I. Wieczorna kolacja z rodziną. Siedzicie razem przy stole. Nagle pod wasz blok zajeżdża z hukiem przelotowego tłumika motocykl, co często się nie zdarza, więc żaden sąsiad to nie jest. Co robisz?

  1. Zrywasz się w te pędy rzucając widelec i nóż, niemalże krztusząc się kanapką i filujesz przez okno dopóty, dopóki chociaż nie namierzysz marki i modelu motocykla. Drwiny rodziny masz za nic.
  2. Powoli kończysz jeść. Dla niepoznaki czekasz jakąś chwilę, po czym wstajesz i mówisz, że musisz iść do toalety. Skręcasz jednak do pokoju gościnnego i stamtąd, przez okno obserwujesz przybysza.
  3. Podczas gdy rodzina patrzy na ciebie pytającym tonem, ty mówisz wyraźnie: Czy to jest poważne, żeby o tej porze podjeżdżać pod blok z tak głośnym wydechem? To wystarczy, by wrócić do przerwanej kolacji i zapomnieć o całym wydarzeniu.

II. Zbliżasz się swoim motocyklem do ruchliwego skrzyżowania, na którym przecinają się dwie główne, kilkupasmowe arterie twojego miasta. Zapala się żółte światło, nie jesteś pewien, czy zdążysz przejechać…

  1. Odkręcasz gaz w opór, przecież nawet jak nie zdążysz na żółtym, to żadne auto nie zdąży ruszyć. Do tego nie ma tutaj fotoradaru.
  2. W pierwszym odruchu odkręcasz manetę, ale już po pół sekundy dochodzi do ciebie, że na pewno przelecisz na czerwonym, więc wciskasz heble.
  3. Nie ma co się zastanawiać, jak jest żółte, to praktycznie zawsze hamujesz – z resztą jedziesz z taką prędkością, że stajesz w miejscu.

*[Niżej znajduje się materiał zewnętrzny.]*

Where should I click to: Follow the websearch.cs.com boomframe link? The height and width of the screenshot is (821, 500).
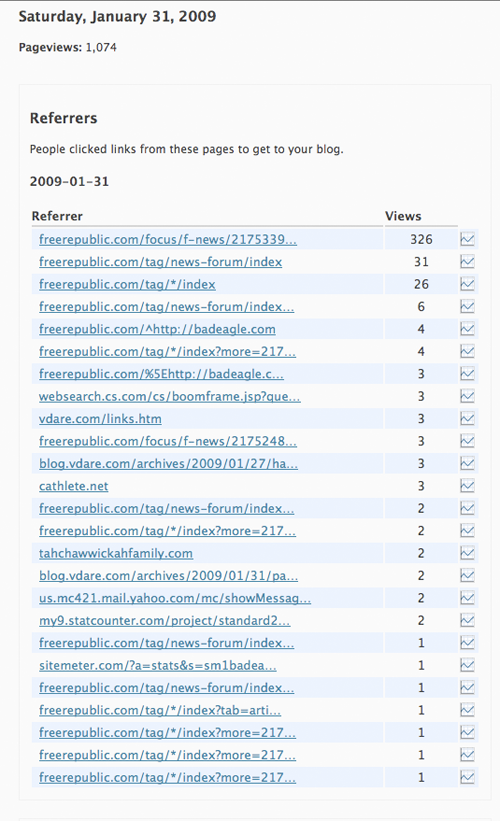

III. Jest czwartek, zbliża się pierwszy weekend naprawdę wiosennej pogody. Planujesz jechać na działkę. Trzeba uruchomić pompę, posprzątać, przygotować się do sezonu grillowego. Obiecałeś to żonie/dziewczynie już w zeszłym tygodniu, ale… dzwoni telefon, twój najlepszy przyjaciel i mówi, że po południu w sobotę organizują ognisko na rozpoczęcie sezonu motocyklowego. Będą wszyscy… A ty?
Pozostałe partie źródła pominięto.